Set & Costume Design by Amy Keith
Lighting Design by Kirsten Watt
Music Composed by Ian Tamblyn
Stage Manager: Mélanie St-Jacques
Apprentice Stage Manager: Stephanie Link

In the world premiere of Michel & ti-Jean, a script which was endorsed and brought to Centaur's attention via Michel Tremblay, a 27-year-old Michel Tremblay, having just published Les Belles Soeurs, and the "king of the Beatniks", Jack Kerouac, meet at a bar in Florida, in 1969 (about a month before Kerouac's death). In this evocative and spirited glimpse into the poetic and philosophical world of North American literature, the two prolific writers share their thoughts on the art of writing, inspirations, sports, music, religion and the most innate quality they share: their Quebecois heritage!

Playwright George Rideout, was struck by the many similarities in the writing and lives of both notable authors. As he points out: "Jack Kerouac is widely known as the author of On the Road, the face of the Beat Generation, and an inspirational force behind the counter-culture movement of the1960's. Michel Tremblay, Québec's most influential playwright and novelist, helped change the face of Quebec society with Les Belles Soeurs and his many other unflinching portraits of a dispossessed people. Less well known, however, is the striking similarity in the formative years of these two literary giants. The iconic nature of On the Road as an American anthem has obscured the fact that Kerouac was born into a Franco-American working class family with Québécois roots, that he didn't speak English until he was six years old, and that his three "Lowell" novels-Visions of Gerard, Dr. Sax, and Maggie Cassidy-offer the reader a portrait of a childhood world remarkably similar to the one depicted in the works of Tremblay: a close-knit extended French-Catholic family, a father who worked as a printer, an artistic boy child who abandoned himself to the world of books, and an adored mother who did all in her power to protect and nurture her young prodigy. This fictional meeting between the two writers takes place in the fall of 1969. The 47 year old Kerouac will be dead in a month's time from chronic alcoholism.
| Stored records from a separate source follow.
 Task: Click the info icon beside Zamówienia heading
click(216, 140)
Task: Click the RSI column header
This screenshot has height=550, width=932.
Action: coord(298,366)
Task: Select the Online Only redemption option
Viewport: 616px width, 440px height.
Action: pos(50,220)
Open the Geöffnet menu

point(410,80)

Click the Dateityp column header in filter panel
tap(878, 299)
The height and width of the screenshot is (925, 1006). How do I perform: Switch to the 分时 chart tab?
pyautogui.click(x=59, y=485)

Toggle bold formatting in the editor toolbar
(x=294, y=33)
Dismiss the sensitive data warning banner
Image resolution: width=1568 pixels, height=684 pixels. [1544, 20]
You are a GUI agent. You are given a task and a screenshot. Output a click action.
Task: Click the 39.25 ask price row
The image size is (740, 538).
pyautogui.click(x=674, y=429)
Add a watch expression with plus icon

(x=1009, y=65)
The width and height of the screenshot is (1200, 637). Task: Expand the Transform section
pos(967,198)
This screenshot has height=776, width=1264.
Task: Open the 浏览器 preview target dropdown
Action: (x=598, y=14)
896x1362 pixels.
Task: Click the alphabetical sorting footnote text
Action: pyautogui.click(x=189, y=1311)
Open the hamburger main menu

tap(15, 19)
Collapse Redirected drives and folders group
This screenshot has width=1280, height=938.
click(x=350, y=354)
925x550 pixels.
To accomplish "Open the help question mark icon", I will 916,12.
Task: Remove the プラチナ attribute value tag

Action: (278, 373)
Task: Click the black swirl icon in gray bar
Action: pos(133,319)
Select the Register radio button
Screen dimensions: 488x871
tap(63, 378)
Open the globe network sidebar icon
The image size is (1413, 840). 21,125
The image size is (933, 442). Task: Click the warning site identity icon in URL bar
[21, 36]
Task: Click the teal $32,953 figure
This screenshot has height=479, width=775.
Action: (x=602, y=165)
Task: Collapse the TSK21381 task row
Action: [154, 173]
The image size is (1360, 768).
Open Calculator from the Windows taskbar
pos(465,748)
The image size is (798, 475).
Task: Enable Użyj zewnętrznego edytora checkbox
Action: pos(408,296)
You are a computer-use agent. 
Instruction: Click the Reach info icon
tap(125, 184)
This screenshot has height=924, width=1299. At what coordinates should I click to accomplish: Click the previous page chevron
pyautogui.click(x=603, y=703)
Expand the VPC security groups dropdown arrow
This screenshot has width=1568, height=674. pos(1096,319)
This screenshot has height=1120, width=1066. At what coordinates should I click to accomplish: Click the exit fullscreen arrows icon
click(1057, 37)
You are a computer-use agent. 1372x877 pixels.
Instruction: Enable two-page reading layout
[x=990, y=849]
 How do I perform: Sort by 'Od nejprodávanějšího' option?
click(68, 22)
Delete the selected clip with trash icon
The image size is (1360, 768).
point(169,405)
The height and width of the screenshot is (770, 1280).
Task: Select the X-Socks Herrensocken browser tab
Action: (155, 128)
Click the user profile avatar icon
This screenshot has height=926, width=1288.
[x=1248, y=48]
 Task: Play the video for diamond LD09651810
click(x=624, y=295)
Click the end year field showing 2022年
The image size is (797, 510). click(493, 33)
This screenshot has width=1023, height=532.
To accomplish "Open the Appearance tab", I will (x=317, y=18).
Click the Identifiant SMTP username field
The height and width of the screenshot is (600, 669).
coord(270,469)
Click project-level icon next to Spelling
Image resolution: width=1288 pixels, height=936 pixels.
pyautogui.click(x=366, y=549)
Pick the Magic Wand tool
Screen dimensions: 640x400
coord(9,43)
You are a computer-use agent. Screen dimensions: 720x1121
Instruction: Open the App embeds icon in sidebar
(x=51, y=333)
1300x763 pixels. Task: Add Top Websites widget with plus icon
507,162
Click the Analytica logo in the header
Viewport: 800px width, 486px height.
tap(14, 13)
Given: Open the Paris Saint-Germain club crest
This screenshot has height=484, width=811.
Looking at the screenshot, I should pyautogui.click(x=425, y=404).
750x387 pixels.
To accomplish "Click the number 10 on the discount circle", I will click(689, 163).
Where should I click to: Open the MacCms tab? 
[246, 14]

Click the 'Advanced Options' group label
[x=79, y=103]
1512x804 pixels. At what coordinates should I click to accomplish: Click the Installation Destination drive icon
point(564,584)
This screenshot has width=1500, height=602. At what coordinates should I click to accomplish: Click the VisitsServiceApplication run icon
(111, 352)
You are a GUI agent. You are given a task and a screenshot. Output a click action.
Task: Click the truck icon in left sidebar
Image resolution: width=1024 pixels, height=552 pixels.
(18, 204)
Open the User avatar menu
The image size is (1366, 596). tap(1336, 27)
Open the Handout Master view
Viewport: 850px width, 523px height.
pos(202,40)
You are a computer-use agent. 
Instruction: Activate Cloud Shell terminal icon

Just 27, Tremblay will go on to create a body of work comparable to that of Balzac and Proust." (Rideout)

Though criticized at the time, by Americans intellectuals for not really knowing French, Jack Kerouac (born Jean-Louis), like Michel Tremblay, was among the first writers to bring the Quebecois language to the page. The musical foundation of Tremblay's and Kerouac's work has been noted by critics worldwide. Tremblay's dramatic structure has been called "symphonic" and Kerouac's spontaneous prose has been compared to free form jazz. Kerouac recorded many sessions with famous jazz musicians who provided soundscapes to his spoken word. Most recently, three previously unpublished manuscripts by Jack Kerouac, written in French, have been uncovered -almost 40 years after his death, and it is now known that the original manuscript for On The Road was written in French.

Raised in Texas, George Rideout moved to Thunder Bay, Ontario at the age of sixteen. He lived in several different provinces before settling for good in the Eastern Townships of Québec. Many of his plays reflect his fascination with cross-cultural relationships, particularly as they exist in times of great social change. Those plays include Texas Boy (which has had more than thirty different productions), The Longstreth Line, Walking on the Moon, 689 Spadina Ave., The Austin Texas Twist Championship, Dead Together, The Tall Girl, An Anglophone is Coming to Dinner and now Michel & ti-Jean.

The Centaur world premiere of Michel & ti-Jean is directed by Sarah Garton Stanley, whom Centaur audiences will know for her work on Age of Arousal, Forever Yours, Marie-Lou and Glorious!,and stars Alain Goulem (most recently seen in Centaur's production of Doubt) as ti-Jean (a.k.a. Jack Kerouac) and Vincent Hoss-Desmarais in his Centaur debut, as the young Michel Tremblay.